Secessions, Coups and the International Rule of Law: Assessing the Decline of the Effective Control Doctrine

Secessions, Coups and the International Rule of Law: Assessing the Decline of the Effective Control Doctrine

[Brad Roth is an Associate Professor of Political Science and Law at Wayne State University]

The effective control doctrine that, in different forms, has governed the recognition of states and governments is unappealing at its core.  Based on the principle of non-interference in civil strife within established international borders, the doctrine’s essential logic is that, with regard to internal efforts to create new states by secession or to overthrow existing constitutional orders, the international rule of law reduces to respect for the outcomes of trials by ordeal.  Traditionally, international law has not established any pathway by which secession can be peacefully achieved without the consent of the original state, nor has it systematically predicated a governmental apparatus’s standing to exercise the state’s legal prerogatives on anything other than victory in an internal power struggle.

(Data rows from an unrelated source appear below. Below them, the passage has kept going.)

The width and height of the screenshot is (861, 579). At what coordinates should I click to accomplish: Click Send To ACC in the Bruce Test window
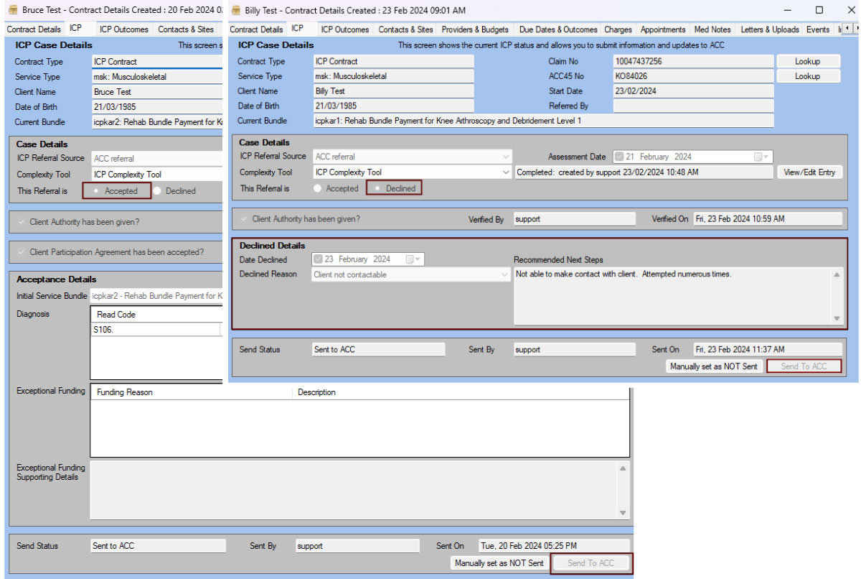(591, 563)

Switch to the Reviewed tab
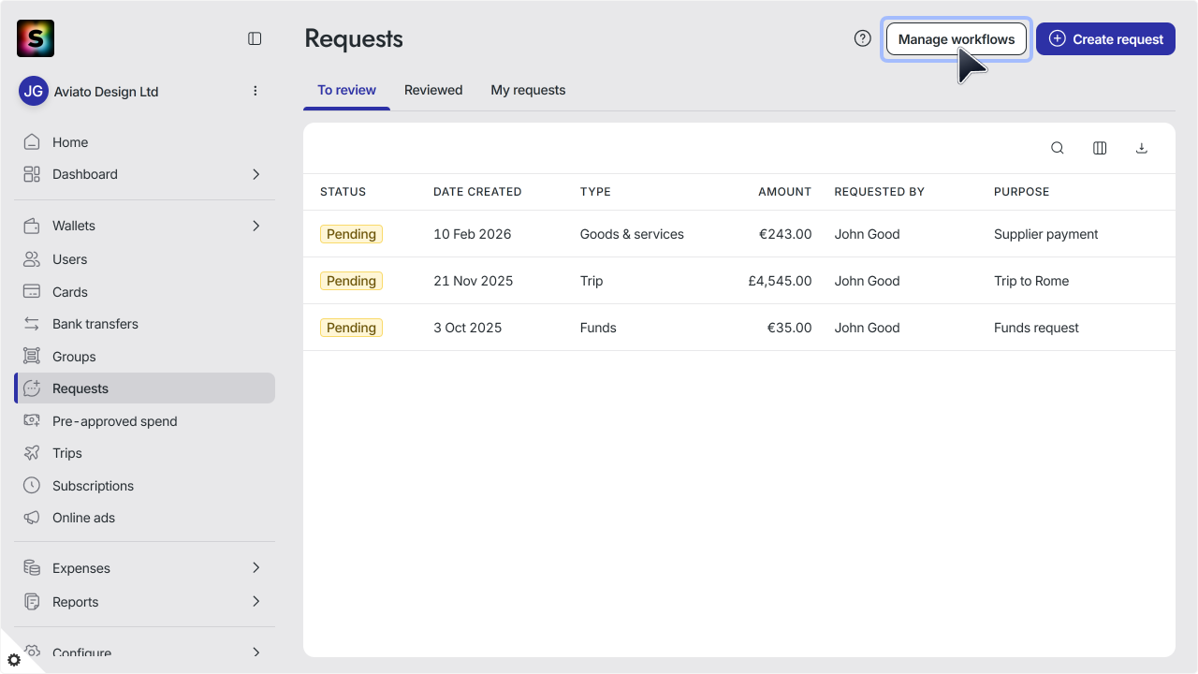coord(433,91)
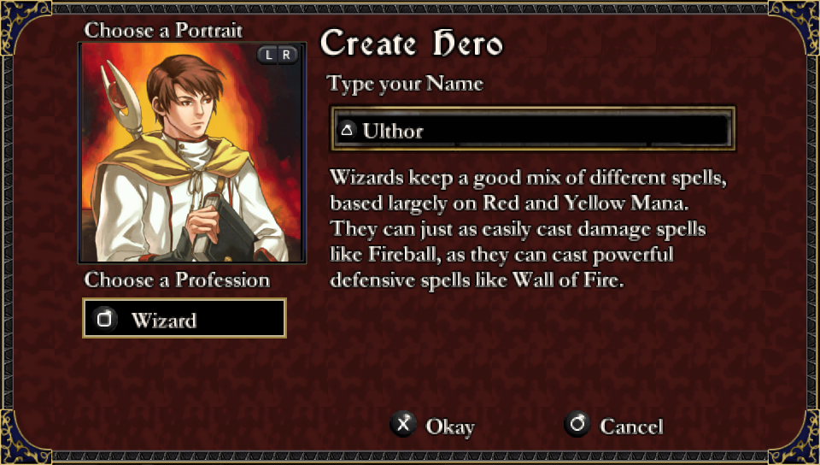
Task: Click the word Wizard in the profession box
Action: pyautogui.click(x=164, y=320)
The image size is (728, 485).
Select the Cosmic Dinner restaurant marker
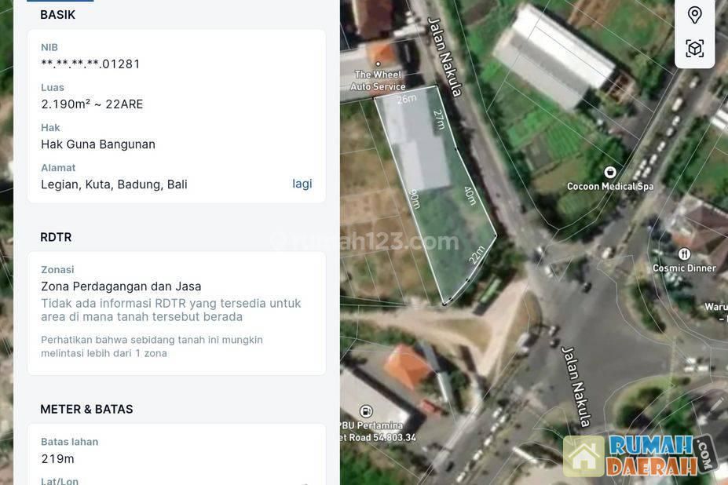click(683, 253)
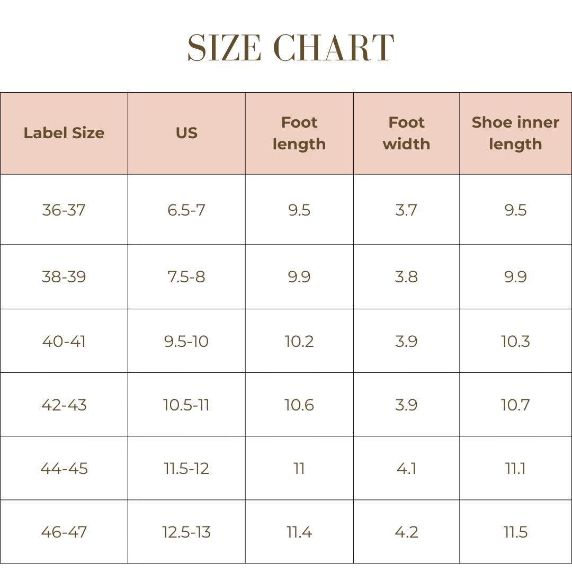Screen dimensions: 572x572
Task: Select foot width value 3.7
Action: [x=406, y=210]
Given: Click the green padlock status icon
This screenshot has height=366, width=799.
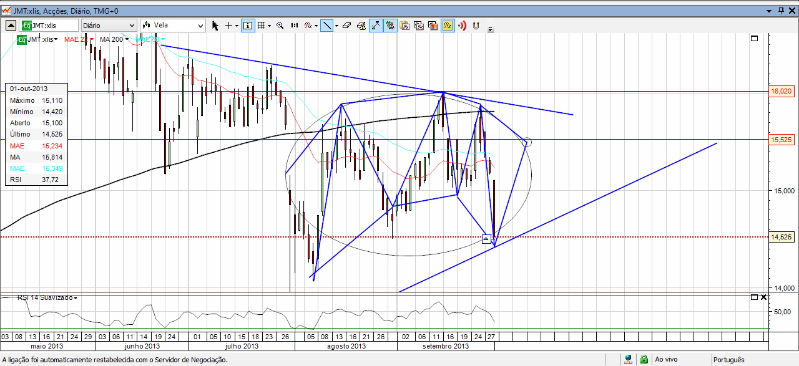Looking at the screenshot, I should coord(643,360).
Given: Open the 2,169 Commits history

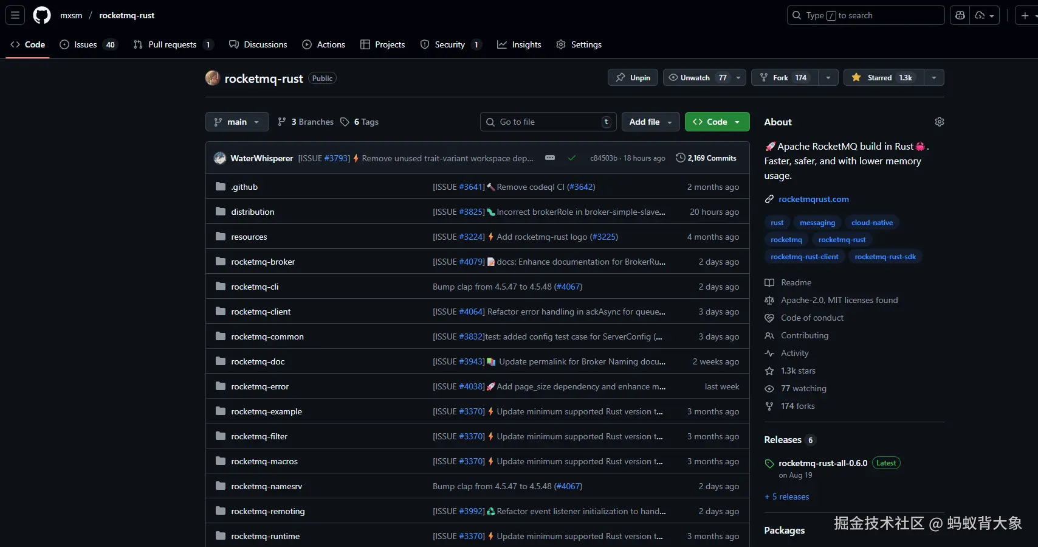Looking at the screenshot, I should 706,158.
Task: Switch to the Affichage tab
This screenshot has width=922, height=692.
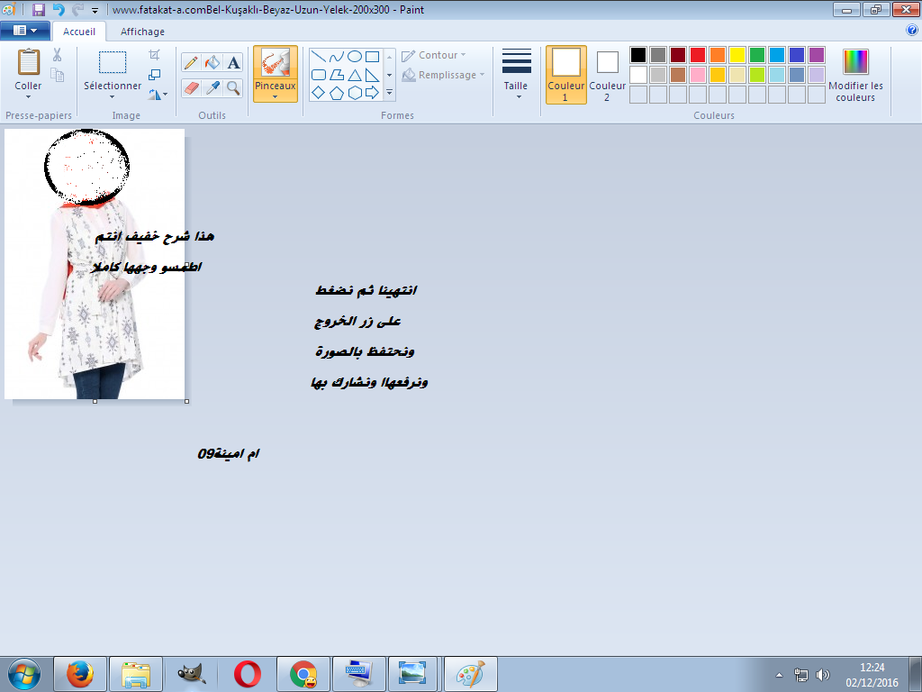Action: pos(142,32)
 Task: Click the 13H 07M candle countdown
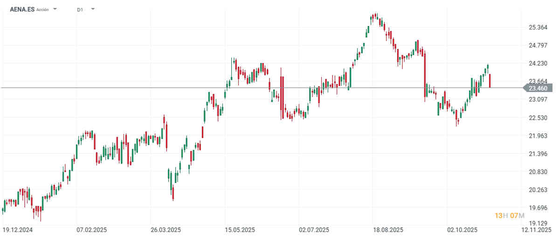click(x=510, y=215)
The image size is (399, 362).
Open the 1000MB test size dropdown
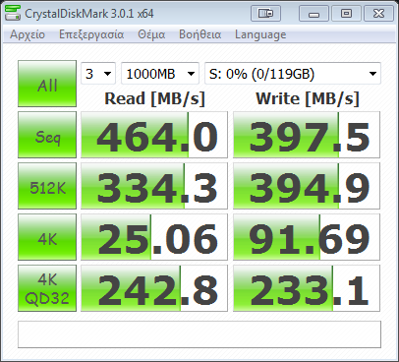(160, 74)
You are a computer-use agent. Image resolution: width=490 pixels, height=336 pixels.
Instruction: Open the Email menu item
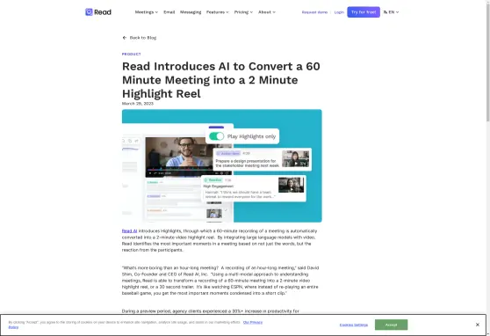click(x=169, y=12)
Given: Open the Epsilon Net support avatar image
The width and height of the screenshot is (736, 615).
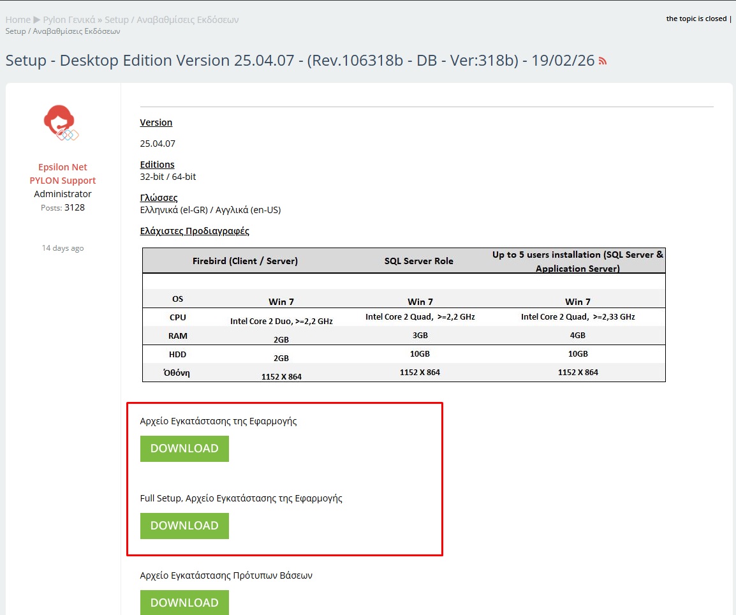Looking at the screenshot, I should click(x=62, y=123).
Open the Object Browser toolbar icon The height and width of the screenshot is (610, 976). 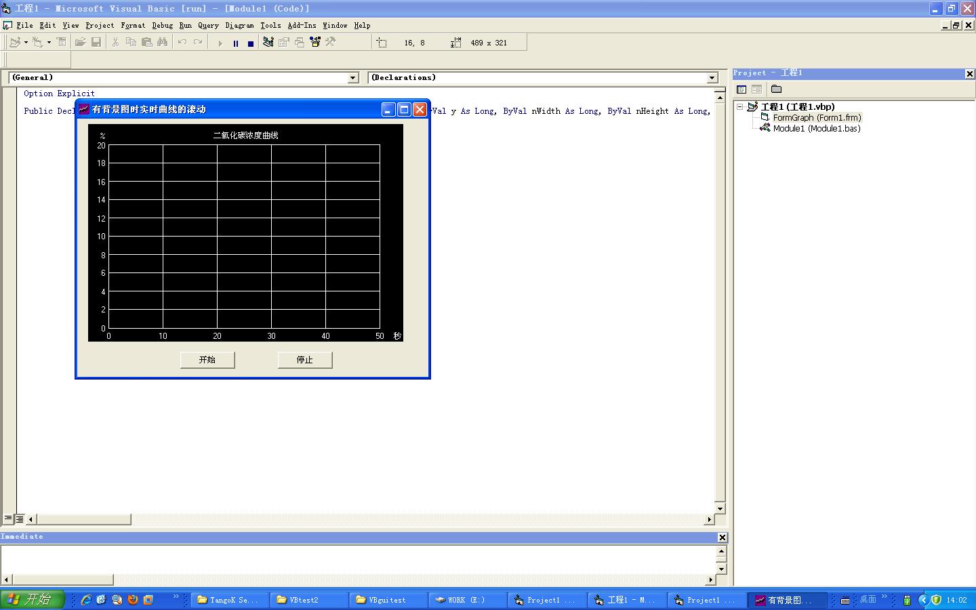pyautogui.click(x=314, y=42)
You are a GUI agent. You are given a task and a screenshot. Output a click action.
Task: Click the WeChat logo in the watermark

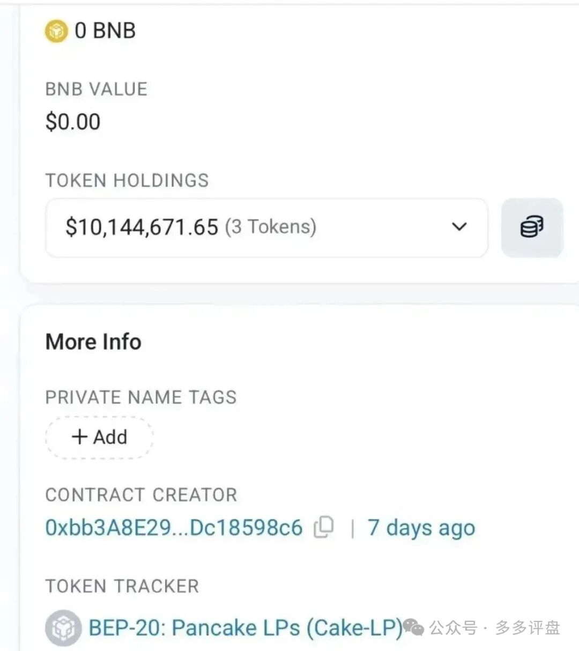(x=413, y=626)
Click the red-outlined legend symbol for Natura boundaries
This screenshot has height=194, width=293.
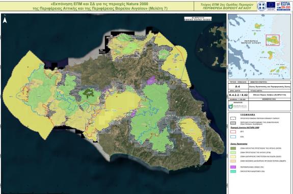pos(233,132)
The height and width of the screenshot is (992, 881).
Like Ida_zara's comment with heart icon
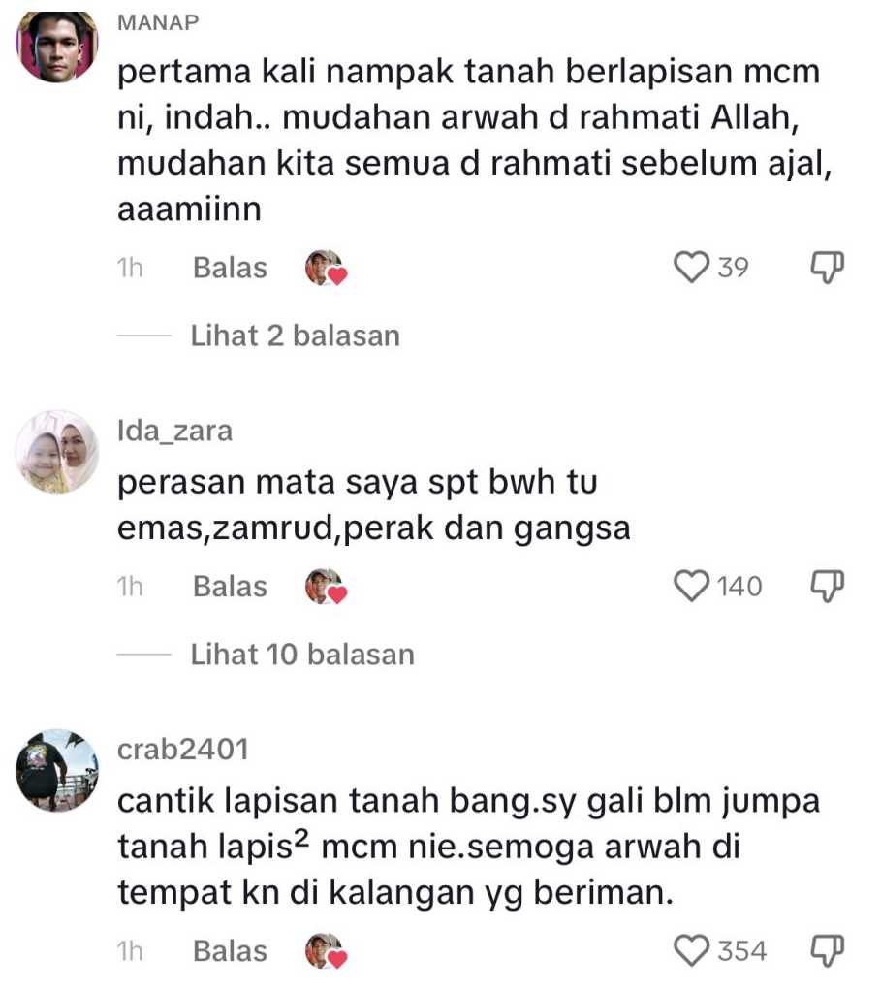pos(691,586)
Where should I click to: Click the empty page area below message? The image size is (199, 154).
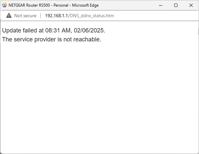coord(99,99)
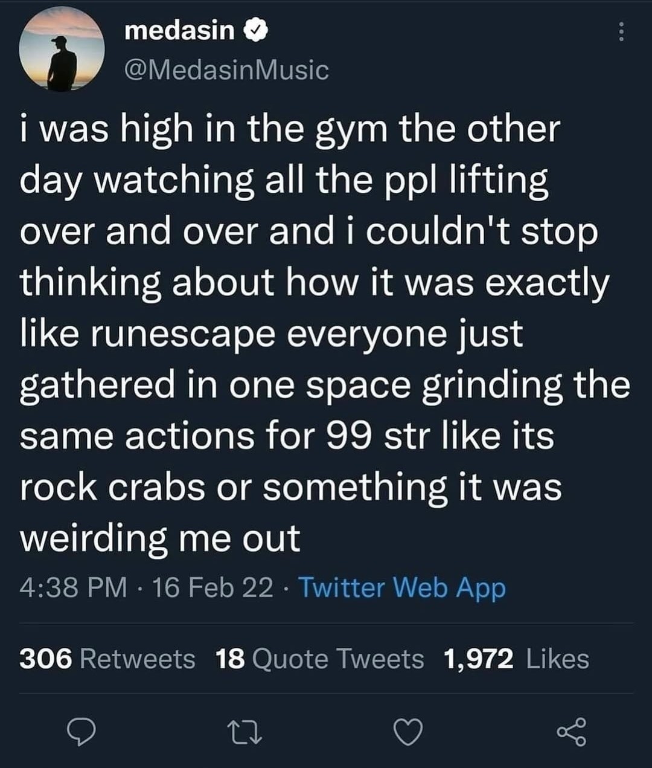Visit the @MedasinMusic handle
The image size is (652, 768).
point(226,70)
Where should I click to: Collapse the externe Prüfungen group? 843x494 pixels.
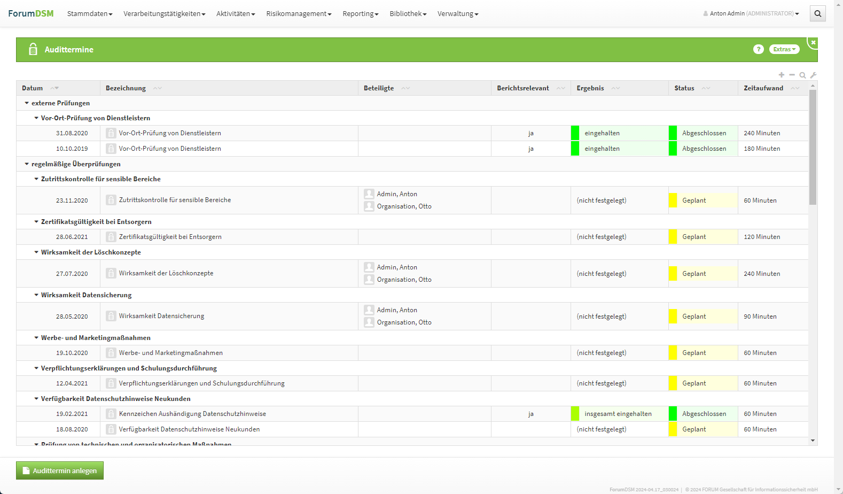point(27,103)
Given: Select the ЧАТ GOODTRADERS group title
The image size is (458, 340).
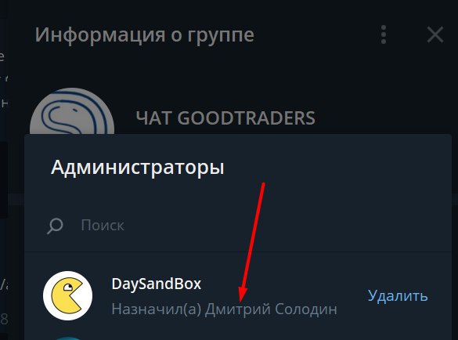Looking at the screenshot, I should pyautogui.click(x=225, y=118).
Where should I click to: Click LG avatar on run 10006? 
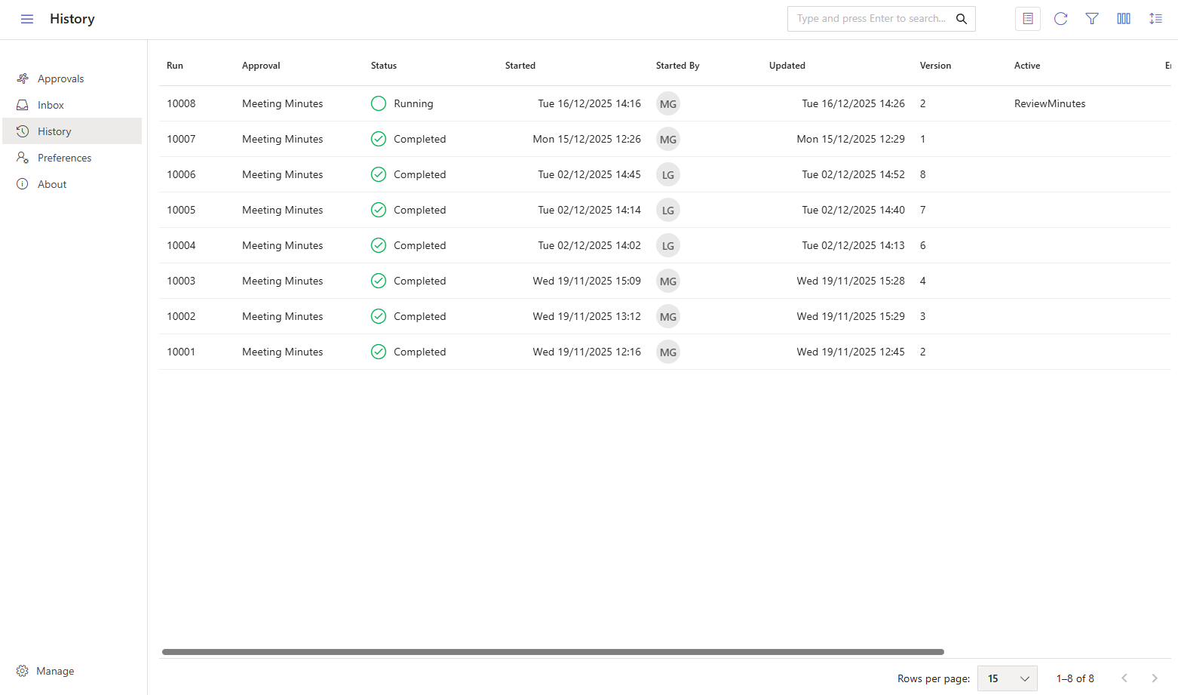click(x=667, y=175)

In these fundamental ways, international law has seemed to lack a ‘rule of law’ character.   Nonetheless, alternatives are elusive, and not merely because of realpolitik considerations.  Appeals to the idea of ‘popular’ rather than ‘state’ sovereignty miss the point that opposing sides in internal conflict typically claim this mantle.  The right of peoples to self-determination is associated with non-fragmentation as much as with independence; respect for majority rule presupposes an answer to the very question being contested — the ‘majority of whom?’ problem — and respect for minority rights presupposes straightforward resolutions to clashes, not only between legitimate majority and minority interests, but also between minorities and minorities-within-minorities, between territorially concentrated and dispersed minorities, and between ‘national’ and ‘non-autochthonous’ minorities.

What counts as a democratic outcome in any given instance is highly dependent on contested normative conceptions.  From one perspective, in conditions of extreme economic disparity and social stratification, liberal-democratic constitutional forms are consistent with a substantive political inequality that belies the ‘democratic’ imprimatur; in the face of concentrations of economic and social power, a concentration of political power may be necessary to change the game.  From another perspective, adherence to a particular constitutional formula may allow for demagoguery or deadlock to win the day at a critical historical moment, with potentially severe and lasting social costs.  Where such assertions are facially plausible and are embraced by substantial constituencies, the words ‘essentially within the domestic jurisdiction,’ expressing the principle of sovereign equality so central to the international legal order that we have lately known, seem apt.

That said, the existence of twilight does not refute the distinction between day and night.  There remains an underlying moral logic to the international legal order, and the plurality of interpretations, while substantial, is not unlimited.  A cross-cutting consensus in the international community is frequently achievable, if not about what popular sovereignty is, then about what it is not.  Where the outcome of a local trial by ordeal is widely perceived to be in blatant contradiction to the notion of the state as embodying the self-determination of the entirety of the territorial population, or to the notion of the government as an authentic representative (for the time being) of the political community that the state encompasses, international institutions may repudiate that outcome and champion an alternative solution.  That alternative solution, however, tends ineluctably to have an ad hoc character.